Pílula do dia seguinte é abortiva?

Polêmica do dia seguinte é abortiva

Foto: Chuck Savage/Corbis

No último dia 02 de agosto a presidente Dilma sancionou a Lei 12.845/2013, determinando que hospitais da rede pública disponibilizem a pílula do dia seguinte a vítimas de violência sexual. A iniciativa revoltou aqueles que acreditam que ela se trata de um medicamento abortivo.

Porém, a Dra. Marta Franco Finotti, presidente da Comissão Nacional de Anticoncepção da FEBRASGO (Federação Brasileira de Associações de Ginecologia e Obstetrícia) afirma que essa não é a função do medicamento. A pílula do dia seguinte utiliza vários mecanismos para bloquear a ovulação, a fecundação ou a implantação.
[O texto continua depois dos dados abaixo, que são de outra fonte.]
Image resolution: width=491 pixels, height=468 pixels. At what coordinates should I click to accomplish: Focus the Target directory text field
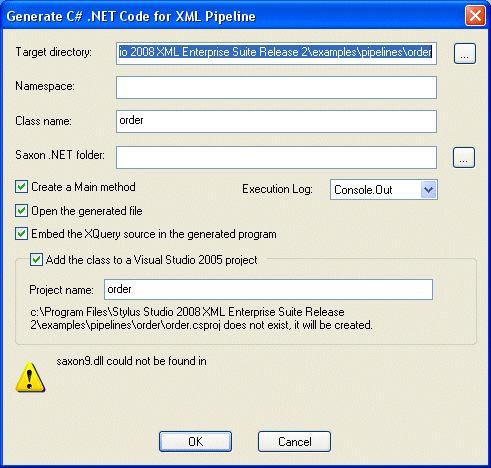(276, 53)
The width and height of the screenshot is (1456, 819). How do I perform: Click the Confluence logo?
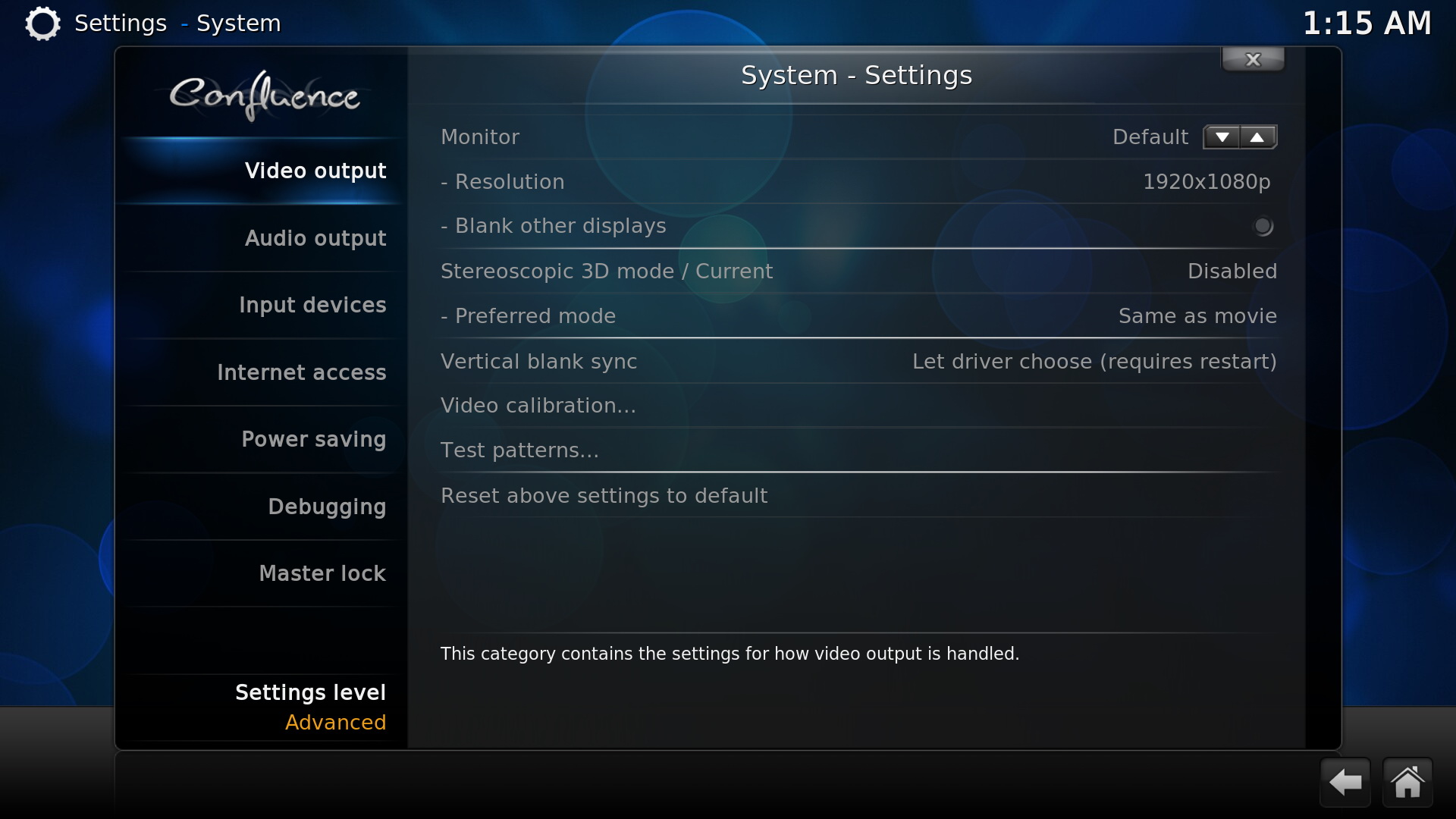(264, 95)
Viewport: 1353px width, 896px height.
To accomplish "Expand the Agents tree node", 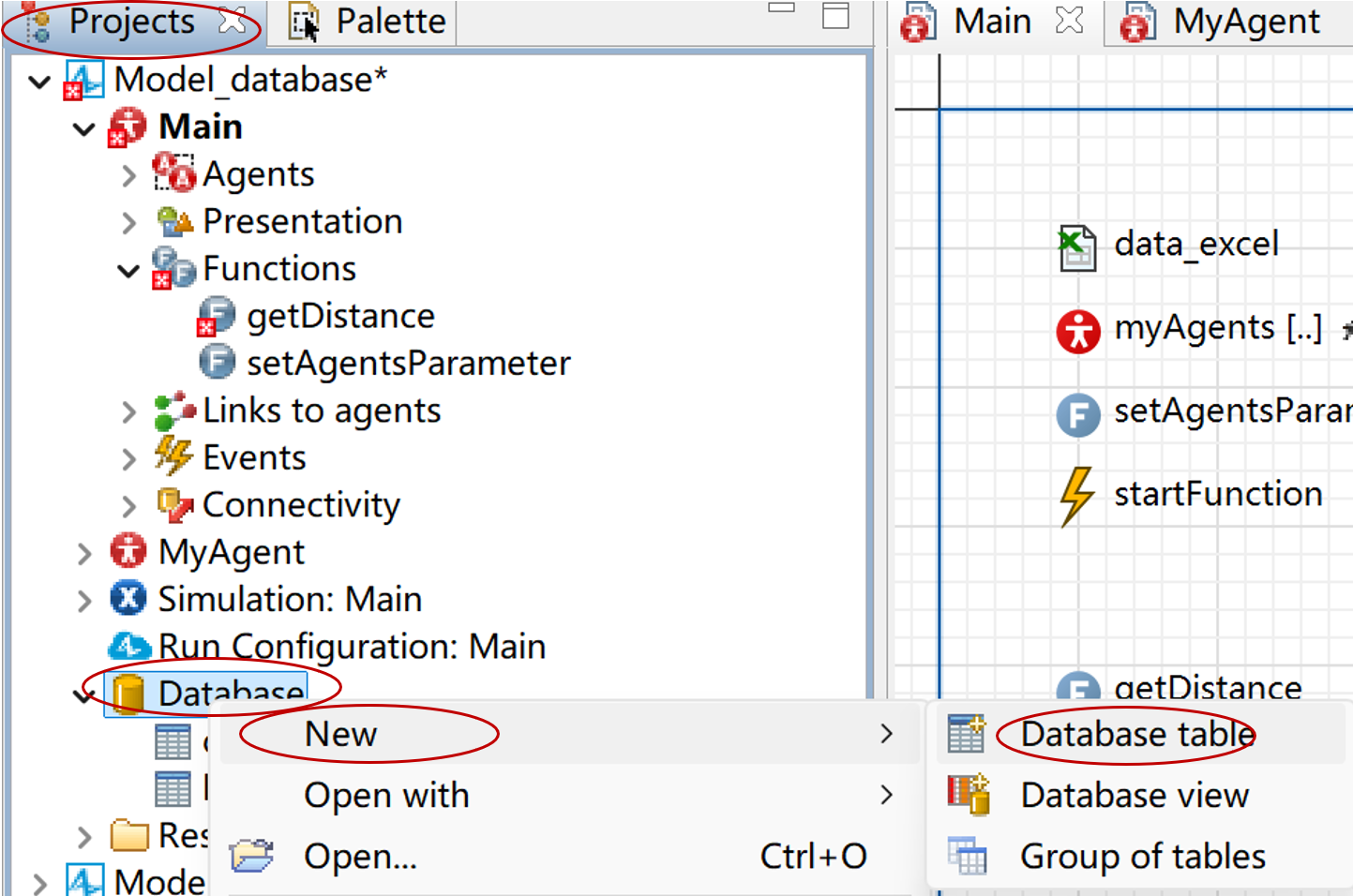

"Ela pode descamar o endométrio (parede interna do útero) para dificultar a implantação do embrião, atrasar a liberação do óvulo, dificultando seu encontro com o espermatozóide, retardar a mobilidade da trompa, que é o movimento que a trompa faz para captar o óvulo no momento da ovulação, ou ainda deixar a mucosa cervical mais hostil, fazendo com que o espermatozóide tenha dificuldade de chegar ao útero".

A mulher tem até 87% de chances de prevenir a gravidez se ingerir a pílula até 72 horas depois da relação sexual. Depois desse período, a eficácia cai para 30%. "O medicamento pode causar efeitos como dores de cabeça, dores nas mamas e enjoos, que desaparecem em até 24 horas. Caso a mulher vomite duas horas após a ingestão da pílula, deve tomá-la novamente junto com um antiemético (medicamento contra enjoos)", orienta a médica.

Vale lembrar que a pílula do dia seguinte deve ser usada em casos emergenciais, nunca como um método anticoncepcional. Ela possui uma dosagem muito grande de hormônios e pode comprometer a regularidade do ciclo menstrual.

Sobre a lei, Dra. Marta, que também é professora adjunta da disciplina de Ginecologia e Obstetrícia do Departamento de Ginecologia da Universidade Federal de Goiás, não poupa elogios. "É um grande avanço. Muitas gestações não programadas ou desejadas poderão ser evitadas. A pílula diminui a mortalidade materna e infantil também, pois muitas dessas crianças indesejadas têm seu futuro comprometido."

Já a CNBB (Confederação Nacional dos Bispos do Brasil) não aceita a argumentação de Dilma e se mantém contra a lei. Em nota oficial assinada pelo Cardeal Raimundo Damasceno Assis, Arcebispo de Aparecida e Presidente da CNBB, Dom José Belisário da Silva, Arcebispo de São Luiz e Vice-Presidente da CNBB e também por Dom Leonardo Ulrich Steiner, Bispo Auxiliar de Brasília e Secretário Geral da CNBB, a lei facilita a prática do aborto.

De acordo com a entidade católica, o Artigo 2º e os incisos IV e VII do Artigo 3º da referida lei deveriam ser vetados. Os itens dizem respeito, respectivamente, à definição da prática de violência sexual, à oferta obrigatória de serviços de "profilaxia da gravidez" e ao acesso da vítima a informações sobre direitos legais e serviços sanitários disponíveis. A CNBB lamenta ainda que a lei tenha sido aprovada "com rápida tramitação, sem o adequado e necessário debate parlamentar e público."


Para esclarecer sua posição sobre o tema polêmico, a CNBB desenvolveu um Manual de Bioética. Nele a entidade defende que, dependendo do período do ciclo feminino em que a pílula do dia seguinte for administrada, ou impede que a fecundação se realize (agindo como um anticoncepcional), ou impede a nidação (fixação) de um embrião já concebido (neste caso tem efeito abortivo). "A intenção final é sempre a interrupção da gravidez", diz a cartilha.